Schools against darkness

Schools against darkness / MARI FOUZ

A teacher called Samuel Paty was beheaded on Friday last week in the French town of Conflans-Sainte-Honorine. Islamist fanaticism has claimed plenty of victims worldwide, including many representatives of the enlightenment in countries where schools have fought islamist terror with exemplary courage. Sadly, Samuel Paty is a symbolic victim, the first teacher in Europe to have been targeted for trying to educate his students. In EMC ( enseignement moral et civique, formerly secular morals), the school subject he taught, Samuel Paty showed his class a caricature of Muhammad with a star drawn on his buttocks. Paty spoke about tolerance and freedom of expression as part of a subject that is a symbol of public education, the great institution of the French state, a subject that has historically aimed to teach the republican values that are supposed to be the mortar, the social glue. To quote Jean Jaurès, schools are tasked with “creating republicans [in the sense of educating them]” and today Paty’s dead body tells of an extremely profound crisis that affects not only France but many other European countries and the US, a crisis that has to do with hatred, polarisation, identity, social frustration and the capillarity of networks. In other words, it affects us, too.


On 21 October a local teacher who was passionate about geography, history and books received a state funeral at the Sorbonne in a moving event for those who are still willing to put up a fight against obscurantism and religious fanaticism, for those of us who still believe that a school is a temple that opens one’s eyes to knowledge and a civilised notion of community. One of Paty’s colleagues read an excerpt of a historic letter written to teachers by Jean Jaurès, where he entrusted them with the civic muscle of French society: “You have been entrusted with the intellect and soul of our children (…) They will become citizens and must know what constitutes a free democracy, what rights their classmates have, what duties are imposed by the sovereignty of the nation”. At the Sorbonne ceremony, standing before the casket, a young student solemnly read a paragraph from the letter penned by Albert Camus in 1957 to Monsieur Germain, his teacher when he was a schoolboy back in Algiers, telling him that he had thought of him when he was awarded the Nobel prize: “Without the affectionate hand that you kindly stretched out to the poor boy that I was, without your teachings and your example, none of this would have come to me”. And he added that: “Your efforts, your work and the generous heart you put into it live forever in this young schoolboy who, despite his age, has never ceased to be your grateful pupil”.

Schools are at odds with darkness, religious dogma and intransigent politicians. They are a space for knowledge where you learn to live with difference, the antithesis of the intellectual submission required by a fanatical interpretation.

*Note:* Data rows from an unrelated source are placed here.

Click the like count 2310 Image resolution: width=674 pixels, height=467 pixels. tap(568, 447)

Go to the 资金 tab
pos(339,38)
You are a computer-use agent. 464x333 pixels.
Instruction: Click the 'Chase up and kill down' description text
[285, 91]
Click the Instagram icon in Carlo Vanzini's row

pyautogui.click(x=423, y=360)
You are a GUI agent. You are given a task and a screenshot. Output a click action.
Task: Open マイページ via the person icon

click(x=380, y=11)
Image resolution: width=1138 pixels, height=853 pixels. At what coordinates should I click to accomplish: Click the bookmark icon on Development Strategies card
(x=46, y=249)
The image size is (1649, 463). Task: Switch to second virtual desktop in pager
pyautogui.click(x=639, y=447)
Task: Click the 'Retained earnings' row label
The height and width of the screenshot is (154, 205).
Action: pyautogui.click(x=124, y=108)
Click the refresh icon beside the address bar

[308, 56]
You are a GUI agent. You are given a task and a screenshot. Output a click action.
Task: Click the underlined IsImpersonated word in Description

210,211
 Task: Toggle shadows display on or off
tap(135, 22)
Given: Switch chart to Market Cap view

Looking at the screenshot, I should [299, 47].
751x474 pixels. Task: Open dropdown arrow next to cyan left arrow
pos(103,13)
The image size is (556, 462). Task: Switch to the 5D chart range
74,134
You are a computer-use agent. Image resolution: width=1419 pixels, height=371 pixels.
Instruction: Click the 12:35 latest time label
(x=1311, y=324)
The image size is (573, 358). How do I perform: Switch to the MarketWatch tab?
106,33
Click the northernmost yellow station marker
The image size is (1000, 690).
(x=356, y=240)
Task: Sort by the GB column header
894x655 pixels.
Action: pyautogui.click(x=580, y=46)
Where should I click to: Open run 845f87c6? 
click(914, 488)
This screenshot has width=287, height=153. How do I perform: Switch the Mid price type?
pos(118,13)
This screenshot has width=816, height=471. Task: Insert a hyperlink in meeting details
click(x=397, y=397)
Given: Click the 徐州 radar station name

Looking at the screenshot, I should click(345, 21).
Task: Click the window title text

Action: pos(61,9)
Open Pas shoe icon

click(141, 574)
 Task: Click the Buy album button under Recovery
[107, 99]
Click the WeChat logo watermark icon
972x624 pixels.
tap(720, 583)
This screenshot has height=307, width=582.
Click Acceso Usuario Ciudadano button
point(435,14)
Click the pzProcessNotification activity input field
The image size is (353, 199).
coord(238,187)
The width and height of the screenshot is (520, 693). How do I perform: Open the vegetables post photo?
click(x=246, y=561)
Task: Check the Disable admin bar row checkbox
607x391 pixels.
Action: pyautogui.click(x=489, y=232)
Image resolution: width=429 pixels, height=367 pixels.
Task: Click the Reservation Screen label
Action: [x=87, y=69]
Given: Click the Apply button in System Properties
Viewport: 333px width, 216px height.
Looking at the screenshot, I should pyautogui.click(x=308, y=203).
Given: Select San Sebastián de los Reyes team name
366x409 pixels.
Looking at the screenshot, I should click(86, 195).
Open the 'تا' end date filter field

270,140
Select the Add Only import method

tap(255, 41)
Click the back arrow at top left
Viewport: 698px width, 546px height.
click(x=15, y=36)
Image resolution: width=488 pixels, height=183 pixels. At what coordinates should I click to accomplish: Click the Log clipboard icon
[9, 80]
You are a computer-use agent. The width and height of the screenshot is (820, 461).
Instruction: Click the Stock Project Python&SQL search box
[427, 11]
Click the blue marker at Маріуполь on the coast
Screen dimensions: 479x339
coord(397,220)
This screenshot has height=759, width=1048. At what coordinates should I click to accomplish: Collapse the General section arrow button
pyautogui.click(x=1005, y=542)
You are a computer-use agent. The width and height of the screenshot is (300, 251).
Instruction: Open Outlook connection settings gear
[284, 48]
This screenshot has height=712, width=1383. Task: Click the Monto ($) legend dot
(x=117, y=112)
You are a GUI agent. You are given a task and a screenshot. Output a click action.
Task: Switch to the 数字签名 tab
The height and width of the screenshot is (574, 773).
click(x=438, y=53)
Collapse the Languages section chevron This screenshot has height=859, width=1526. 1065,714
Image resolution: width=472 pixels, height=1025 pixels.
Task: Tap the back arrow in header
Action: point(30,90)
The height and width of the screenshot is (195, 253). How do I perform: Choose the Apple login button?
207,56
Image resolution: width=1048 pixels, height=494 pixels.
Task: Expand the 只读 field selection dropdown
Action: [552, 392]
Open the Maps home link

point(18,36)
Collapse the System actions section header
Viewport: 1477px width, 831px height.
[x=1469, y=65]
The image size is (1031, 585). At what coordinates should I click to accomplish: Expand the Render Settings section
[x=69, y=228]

The problem is far-reaching and perhaps not too far. Not long ago, the ISIS French language bulletin, Dar al-Islam, ran a story about the inception of the republican school system as part of a Judeo-Masonic conspiracy, and for many years now France has recorded incidents and many instances of small back steps and self-censorship. There are cases like Mila’s, a sixteen-year-old girl who received death threats after insulting Islam on social media. In France most Muslims aged 25 or younger foreground Islam over the Republic. Pointing this out is neither islamophobic nor incompatible with denouncing social and economic discrimination, which is also a fact.


The debate in France is becoming more profound every day. On 18 October a Seine-Saint-Denis teacher wrote on Mediapart’s website that explaining Madame Bovary in class had become a problem. Flaubert, a problem! The teacher wrote that some students feel uncomfortable and “girls make the book’s most vehement of opponents”, calling Emma “an infidel”, meaning “impure”.

Furthermore, the bridges that unite secular democrats are wobbling. Education Minister Jean-Michel Blanquer has called out the left’s islamist sympathies in universities. It is a sort of “intellectual complicity between terrorism and the university left”, to quote a conservative student union. On 9 December the French cabinet will put forward a “bill against separatism”, which will make it a criminal offence to “post someone’s personal details online when their life might be in danger”. This is in response to the video that circulated showing the father of a 13 year old pupil in Paty’s class blaming his son’s teacher for showing the caricatures of Muhammad, which Paty’s killer got hold of via the mosque’s Facebook account. On social media the murderer, Abdouallakh Abouyezidovitch Anzorov, tried three times to find the home address of the people he accused of insulting Islam and Muslims. Today the mosque is run by Salafists, even though it was born as an effort by the Pantin Muslim federation to bring together a range of views, including those held by communities originally from Mali, Algeria, Senegal and Bangladesh. This is yet another attack on France’s republican values, which are our own, and our neighbours north of the border often show us what is coming down our way. Are we sufficiently aware of that?